DIRECTION 1:
Answer these from the newsletter:
(a) What level is given for the S&P 500 Index?
(b) How much does the early Bullseye supporter co-manage?
(c) How much does the writer believe tax reform will add to earnings next year?
DIRECTION 2: Transcribe everything in the newsletter from "Rocket Fuel: One of" down to "Rocket fuel indeed.".

SOURCE:
--- --- ---

Bullseye View (Issue #43.4 – Dec 4, 2017)

Bullseye View


S&P 500 Index 2,642 +20.54% (1-yr chg)

Rocket Fuel: One of my early Bullseye supporters co-manages $650B for a notable U.S. insurance company, and last week on FOX Business he described tax reform as “rocket fuel” for what is already a fundamentally strong market. I whole heartedly agree, and since the basket of high effective tax rate companies is actually down 5% compared to the S&P 500 over the past month, I would add its benefits are not yet priced in. For months I have been extolling the Two Es of Earnings and Employment as an incredibly powerful tonic for stock prices. With the Senate’s passage of a tax proposal early Saturday morning, the two houses can now convene and draft a bill for the President to sign within days. Bottom Line: I believe tax reform will add 7-10% to earnings next year, and I remind you 4Q profit growth is already tracking +12%. Rocket fuel indeed.

--- --- ---

RECORDED DATA:

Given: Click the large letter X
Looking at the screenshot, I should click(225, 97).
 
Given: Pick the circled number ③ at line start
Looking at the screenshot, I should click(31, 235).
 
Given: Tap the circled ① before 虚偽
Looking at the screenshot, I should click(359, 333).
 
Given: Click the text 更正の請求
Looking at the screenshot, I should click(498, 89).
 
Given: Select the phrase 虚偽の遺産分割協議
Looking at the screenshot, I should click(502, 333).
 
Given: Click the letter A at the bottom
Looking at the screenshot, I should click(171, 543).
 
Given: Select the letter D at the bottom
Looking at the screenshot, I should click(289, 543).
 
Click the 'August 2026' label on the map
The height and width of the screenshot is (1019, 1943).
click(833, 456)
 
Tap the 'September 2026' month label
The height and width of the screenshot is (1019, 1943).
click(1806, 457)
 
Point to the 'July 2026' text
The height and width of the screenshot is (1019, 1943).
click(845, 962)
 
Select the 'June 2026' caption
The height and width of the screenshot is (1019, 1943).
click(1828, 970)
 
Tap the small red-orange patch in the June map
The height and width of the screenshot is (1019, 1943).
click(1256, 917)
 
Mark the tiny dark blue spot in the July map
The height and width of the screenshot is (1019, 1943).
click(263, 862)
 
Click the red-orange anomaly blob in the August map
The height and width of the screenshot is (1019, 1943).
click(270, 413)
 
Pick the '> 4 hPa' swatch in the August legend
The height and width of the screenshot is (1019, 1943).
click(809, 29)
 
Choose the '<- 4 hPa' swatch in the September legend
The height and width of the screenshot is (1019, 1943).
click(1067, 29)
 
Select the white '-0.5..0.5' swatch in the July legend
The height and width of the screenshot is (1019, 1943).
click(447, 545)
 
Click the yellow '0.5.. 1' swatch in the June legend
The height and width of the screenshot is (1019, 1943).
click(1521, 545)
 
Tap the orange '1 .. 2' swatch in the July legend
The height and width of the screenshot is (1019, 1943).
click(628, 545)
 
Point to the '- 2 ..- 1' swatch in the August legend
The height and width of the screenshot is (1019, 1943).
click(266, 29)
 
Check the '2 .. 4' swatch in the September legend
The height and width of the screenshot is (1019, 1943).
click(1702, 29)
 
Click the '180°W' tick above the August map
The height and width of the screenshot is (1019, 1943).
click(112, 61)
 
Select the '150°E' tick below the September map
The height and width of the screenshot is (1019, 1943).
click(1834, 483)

--- --- ---

CORRECT ANSWER 1:
(a) 2,642
(b) $650B
(c) 7-10%

CORRECT ANSWER 2:
Rocket Fuel: One of my early Bullseye supporters co-manages $650B for a notable U.S. insurance company, and last week on FOX Business he described tax reform as “rocket fuel” for what is already a fundamentally strong market. I whole heartedly agree, and since the basket of high effective tax rate companies is actually down 5% compared to the S&P 500 over the past month, I would add its benefits are not yet priced in. For months I have been extolling the Two Es of Earnings and Employment as an incredibly powerful tonic for stock prices. With the Senate’s passage of a tax proposal early Saturday morning, the two houses can now convene and draft a bill for the President to sign within days. Bottom Line: I believe tax reform will add 7-10% to earnings next year, and I remind you 4Q profit growth is already tracking +12%. Rocket fuel indeed.